> _Exercise requirements_
Please copy every line of the records below that holds the word "axis".

> _Saved data entries_
——

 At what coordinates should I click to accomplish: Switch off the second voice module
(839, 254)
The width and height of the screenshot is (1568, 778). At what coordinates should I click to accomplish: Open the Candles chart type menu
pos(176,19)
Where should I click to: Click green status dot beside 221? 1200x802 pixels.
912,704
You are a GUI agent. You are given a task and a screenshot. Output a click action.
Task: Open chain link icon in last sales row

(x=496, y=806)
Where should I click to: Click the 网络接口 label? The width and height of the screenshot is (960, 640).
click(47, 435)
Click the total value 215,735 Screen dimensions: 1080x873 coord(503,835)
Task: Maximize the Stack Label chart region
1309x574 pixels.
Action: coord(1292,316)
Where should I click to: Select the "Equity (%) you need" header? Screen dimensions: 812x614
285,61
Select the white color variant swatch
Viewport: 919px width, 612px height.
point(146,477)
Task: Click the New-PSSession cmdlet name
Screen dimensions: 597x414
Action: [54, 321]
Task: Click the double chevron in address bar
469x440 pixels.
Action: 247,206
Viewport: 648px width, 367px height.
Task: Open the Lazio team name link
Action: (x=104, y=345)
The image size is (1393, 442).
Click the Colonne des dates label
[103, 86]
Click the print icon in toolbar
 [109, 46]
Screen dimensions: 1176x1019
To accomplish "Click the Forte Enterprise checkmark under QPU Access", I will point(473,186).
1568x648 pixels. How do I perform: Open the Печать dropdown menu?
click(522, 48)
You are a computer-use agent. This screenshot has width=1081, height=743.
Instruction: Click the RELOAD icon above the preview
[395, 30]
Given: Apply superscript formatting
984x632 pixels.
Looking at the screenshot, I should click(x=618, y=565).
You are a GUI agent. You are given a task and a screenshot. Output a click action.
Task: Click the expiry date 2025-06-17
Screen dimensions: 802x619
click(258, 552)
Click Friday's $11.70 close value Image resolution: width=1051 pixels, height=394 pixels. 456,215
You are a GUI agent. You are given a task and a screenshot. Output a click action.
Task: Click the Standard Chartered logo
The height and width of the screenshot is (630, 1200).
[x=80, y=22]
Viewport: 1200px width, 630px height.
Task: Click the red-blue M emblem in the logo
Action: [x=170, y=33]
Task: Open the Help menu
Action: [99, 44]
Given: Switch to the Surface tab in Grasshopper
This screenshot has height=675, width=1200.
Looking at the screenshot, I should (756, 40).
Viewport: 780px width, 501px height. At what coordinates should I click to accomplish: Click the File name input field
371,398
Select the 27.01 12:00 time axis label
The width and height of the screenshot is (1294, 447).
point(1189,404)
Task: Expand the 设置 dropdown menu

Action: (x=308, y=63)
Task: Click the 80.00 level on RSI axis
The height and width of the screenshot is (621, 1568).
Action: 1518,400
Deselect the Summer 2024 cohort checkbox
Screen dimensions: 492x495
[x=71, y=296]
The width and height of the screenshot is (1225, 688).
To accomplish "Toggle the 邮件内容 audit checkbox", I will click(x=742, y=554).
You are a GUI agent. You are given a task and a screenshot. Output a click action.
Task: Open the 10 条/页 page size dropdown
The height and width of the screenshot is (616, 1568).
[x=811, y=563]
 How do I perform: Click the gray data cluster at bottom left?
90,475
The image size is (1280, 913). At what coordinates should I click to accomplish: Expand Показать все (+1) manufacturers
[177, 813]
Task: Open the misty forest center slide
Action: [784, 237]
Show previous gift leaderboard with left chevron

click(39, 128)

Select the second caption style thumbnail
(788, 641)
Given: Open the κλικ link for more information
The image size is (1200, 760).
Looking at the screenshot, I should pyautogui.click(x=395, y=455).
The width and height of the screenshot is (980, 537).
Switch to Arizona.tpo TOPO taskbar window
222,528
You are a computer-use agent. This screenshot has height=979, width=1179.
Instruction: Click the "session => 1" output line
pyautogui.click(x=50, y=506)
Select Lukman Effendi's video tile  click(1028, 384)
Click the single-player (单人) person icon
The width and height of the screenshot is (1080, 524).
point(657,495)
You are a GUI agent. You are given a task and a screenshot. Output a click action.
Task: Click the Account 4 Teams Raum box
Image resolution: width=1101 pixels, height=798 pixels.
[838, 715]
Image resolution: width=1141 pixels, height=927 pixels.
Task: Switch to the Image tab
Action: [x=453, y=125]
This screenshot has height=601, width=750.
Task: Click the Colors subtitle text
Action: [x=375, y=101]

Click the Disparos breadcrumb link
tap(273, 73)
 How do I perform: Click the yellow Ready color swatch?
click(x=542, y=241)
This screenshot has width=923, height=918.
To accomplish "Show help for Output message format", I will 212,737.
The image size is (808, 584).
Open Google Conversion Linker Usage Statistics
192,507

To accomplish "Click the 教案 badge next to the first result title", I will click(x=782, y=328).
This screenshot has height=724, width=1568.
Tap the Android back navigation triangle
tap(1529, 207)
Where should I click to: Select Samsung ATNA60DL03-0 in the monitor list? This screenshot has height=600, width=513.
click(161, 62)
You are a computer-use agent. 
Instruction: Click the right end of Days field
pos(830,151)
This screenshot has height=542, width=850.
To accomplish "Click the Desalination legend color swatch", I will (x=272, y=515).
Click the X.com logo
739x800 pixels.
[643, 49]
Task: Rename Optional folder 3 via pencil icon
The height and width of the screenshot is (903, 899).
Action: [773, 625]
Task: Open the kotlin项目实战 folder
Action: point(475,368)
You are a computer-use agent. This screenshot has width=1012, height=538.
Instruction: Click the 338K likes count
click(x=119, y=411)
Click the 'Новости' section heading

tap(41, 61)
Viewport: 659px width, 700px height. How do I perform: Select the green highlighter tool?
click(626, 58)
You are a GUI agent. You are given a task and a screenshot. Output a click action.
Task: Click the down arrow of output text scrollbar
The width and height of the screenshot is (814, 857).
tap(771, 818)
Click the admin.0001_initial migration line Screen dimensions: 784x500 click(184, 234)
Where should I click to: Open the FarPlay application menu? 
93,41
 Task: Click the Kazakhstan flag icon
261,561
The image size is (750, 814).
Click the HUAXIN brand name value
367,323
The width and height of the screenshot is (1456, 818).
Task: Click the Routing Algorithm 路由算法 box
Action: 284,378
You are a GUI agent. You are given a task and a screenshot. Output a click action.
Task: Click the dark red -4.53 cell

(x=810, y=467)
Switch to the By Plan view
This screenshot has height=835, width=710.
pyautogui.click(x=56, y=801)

——

> _Problem solution_
Select the 27.01 12:00 time axis label
Task: Click the 80.00 level on RSI axis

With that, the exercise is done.